- _CONSIGNE_
Réécrivez sous forme de tableau Markdown les lignes, de celle qui contient "The height and width of the screenshot is (210, 383)." jusqu'à celle qui contient "coord(107,7)", ces deux lignes comprises, avec une colonne « Numéro » pour le rang et une colonne « Ligne » pour le texte. Omettez les lignes vides ainsi que les images.

- _LIGNES DE L'EXERCICE_
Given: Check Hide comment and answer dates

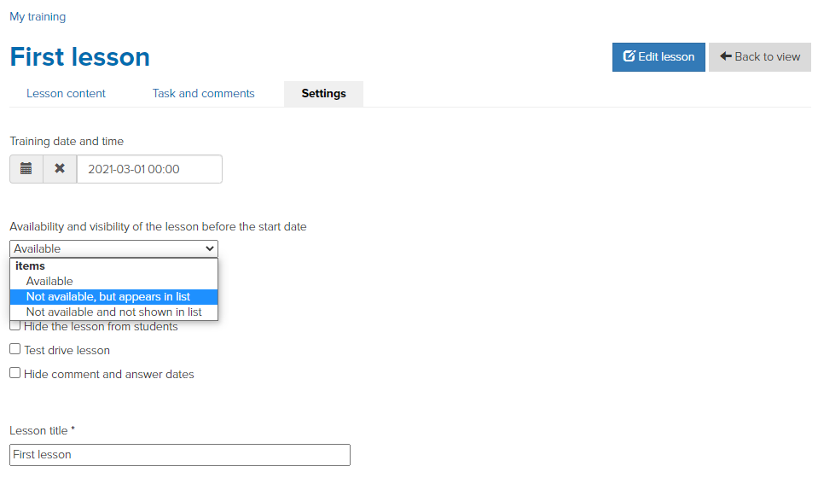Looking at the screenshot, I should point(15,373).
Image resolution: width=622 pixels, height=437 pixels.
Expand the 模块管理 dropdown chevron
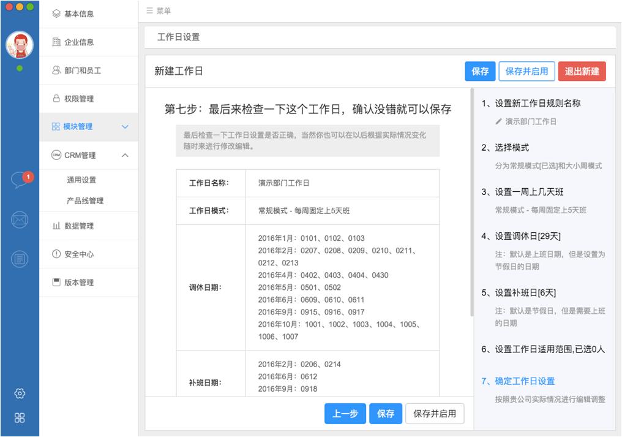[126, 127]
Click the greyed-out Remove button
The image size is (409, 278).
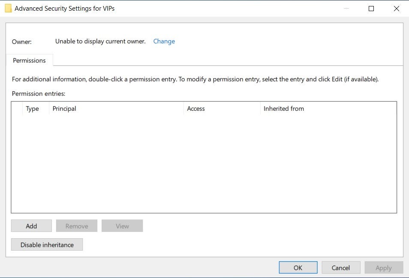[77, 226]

==

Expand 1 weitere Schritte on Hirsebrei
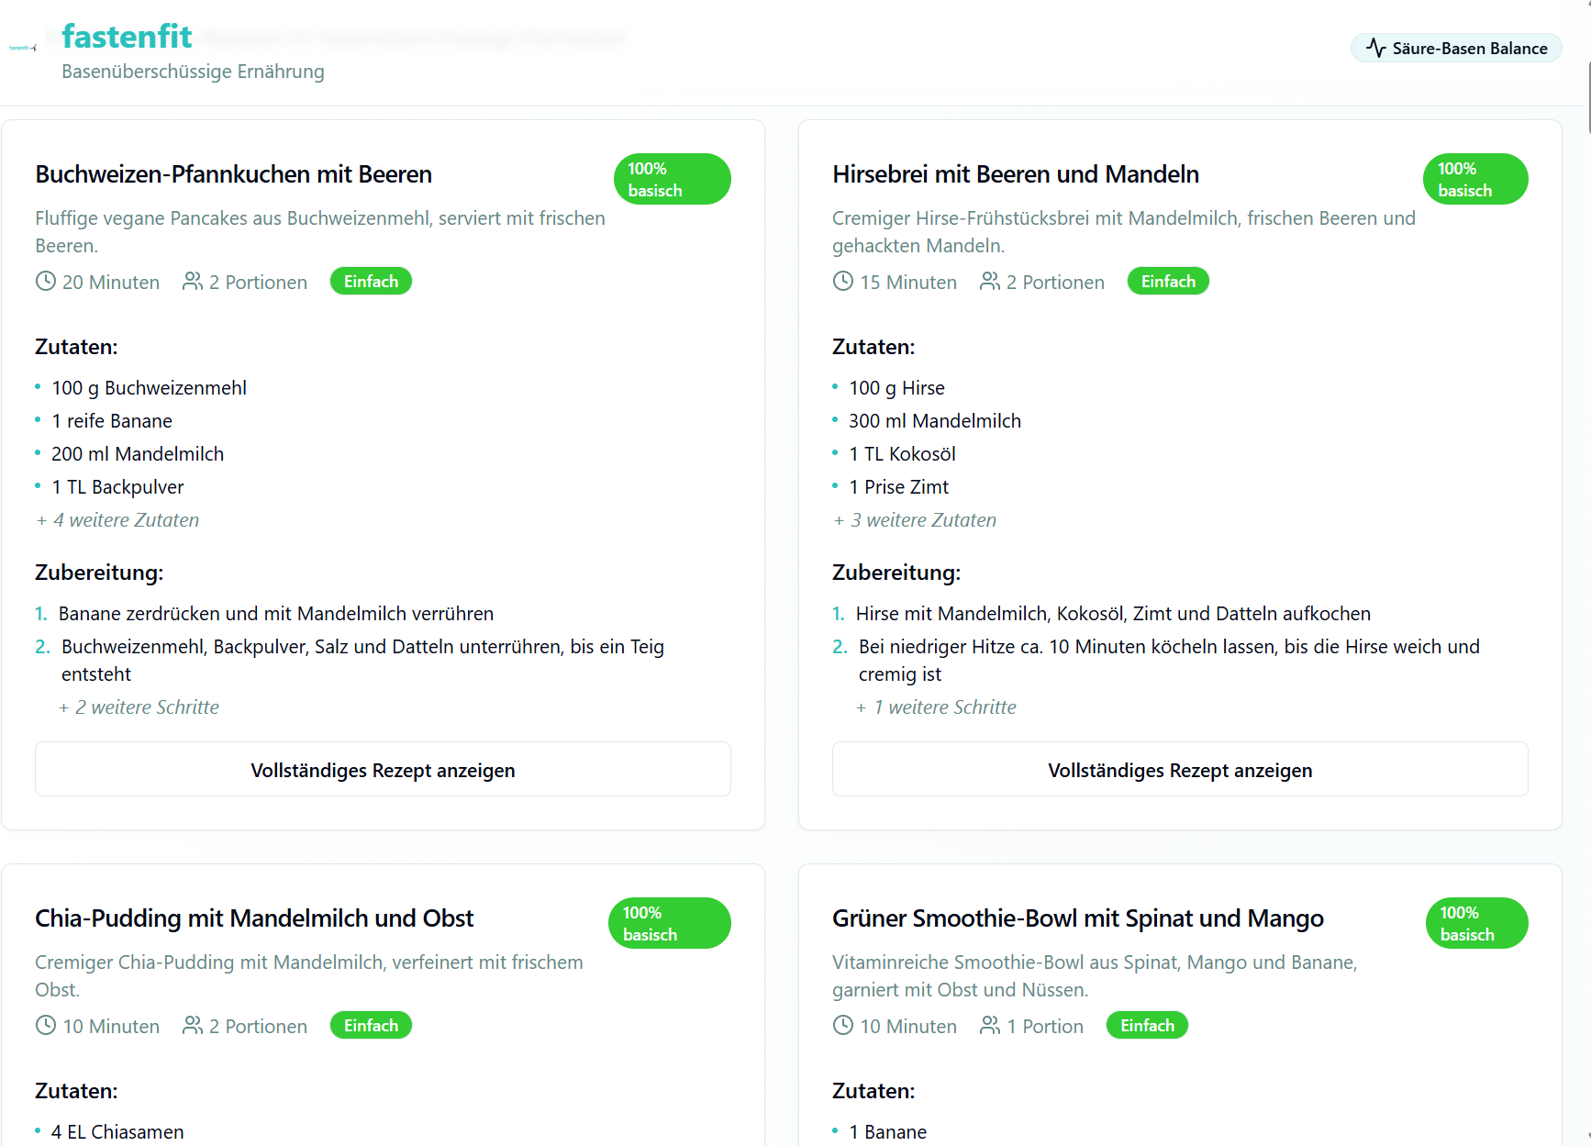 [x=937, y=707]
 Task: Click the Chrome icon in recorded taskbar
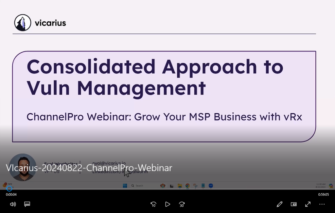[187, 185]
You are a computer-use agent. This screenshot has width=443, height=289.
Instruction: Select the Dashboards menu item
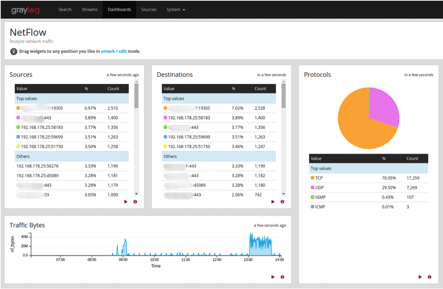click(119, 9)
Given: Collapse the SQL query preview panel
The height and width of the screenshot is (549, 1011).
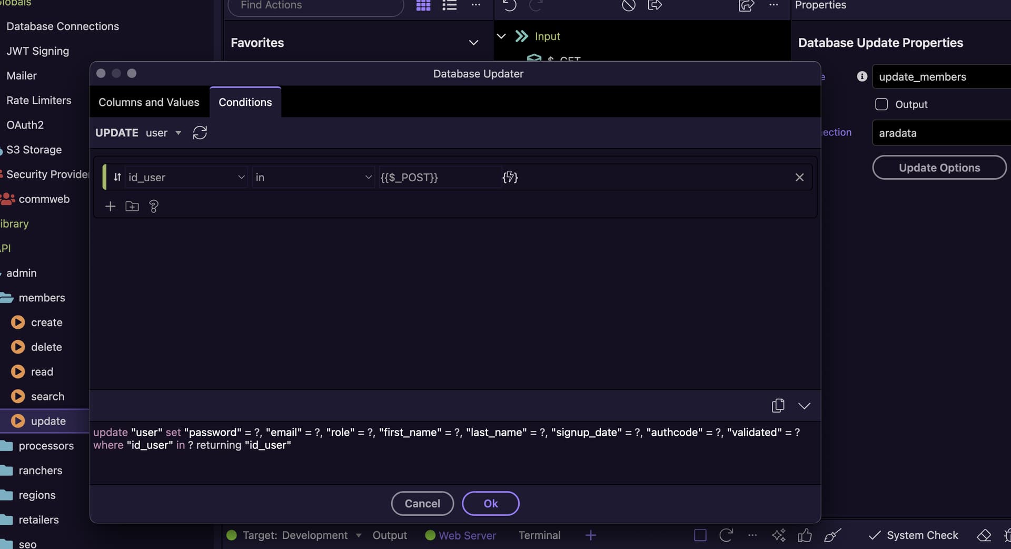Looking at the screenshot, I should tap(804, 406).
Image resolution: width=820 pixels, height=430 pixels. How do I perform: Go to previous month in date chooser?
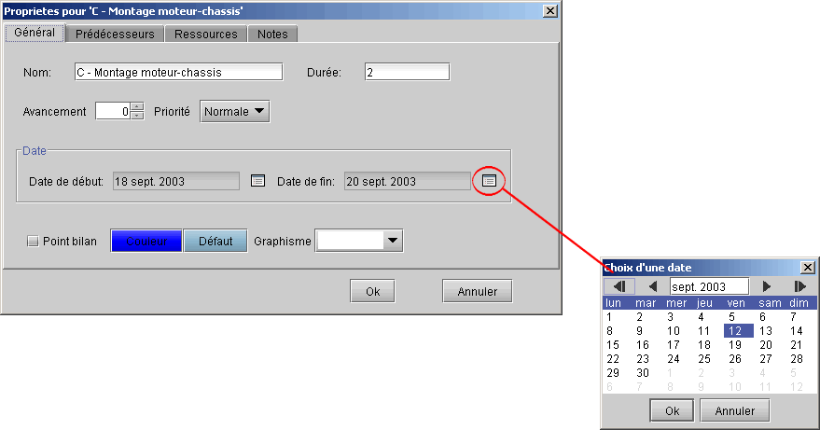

* * *

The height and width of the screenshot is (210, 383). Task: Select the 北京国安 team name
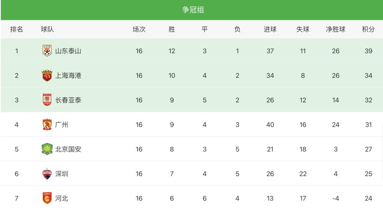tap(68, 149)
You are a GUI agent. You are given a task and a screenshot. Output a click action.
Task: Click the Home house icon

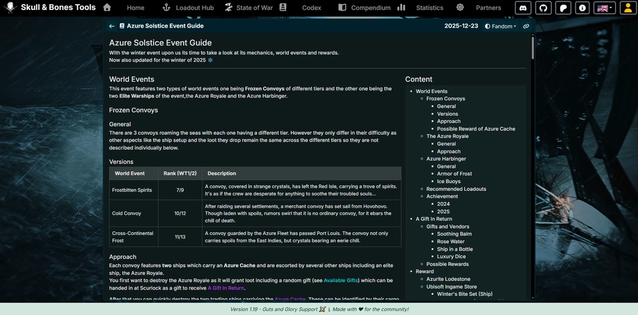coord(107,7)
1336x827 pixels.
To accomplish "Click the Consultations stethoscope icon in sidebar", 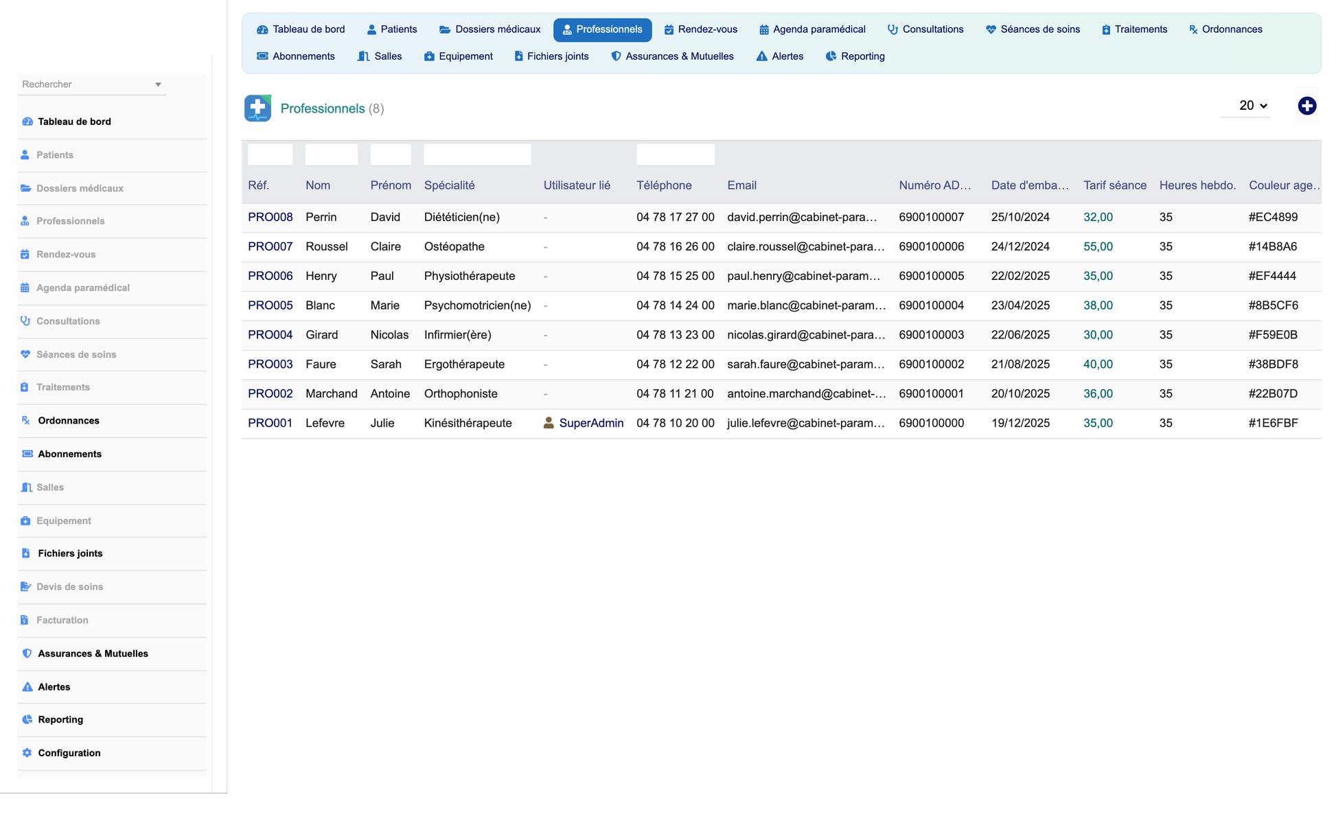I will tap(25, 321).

- _CORRIGÉ_
| Numéro | Ligne |
|---|---|
| 1 | The height and width of the screenshot is (210, 383). Task: Select the 北京国安 team name |
| 2 | tap(68, 149) |
| 3 | You are a GUI agent. You are given a task and a screenshot. Output a click action. |
| 4 | Task: Click the Home house icon |
| 5 | coord(107,7) |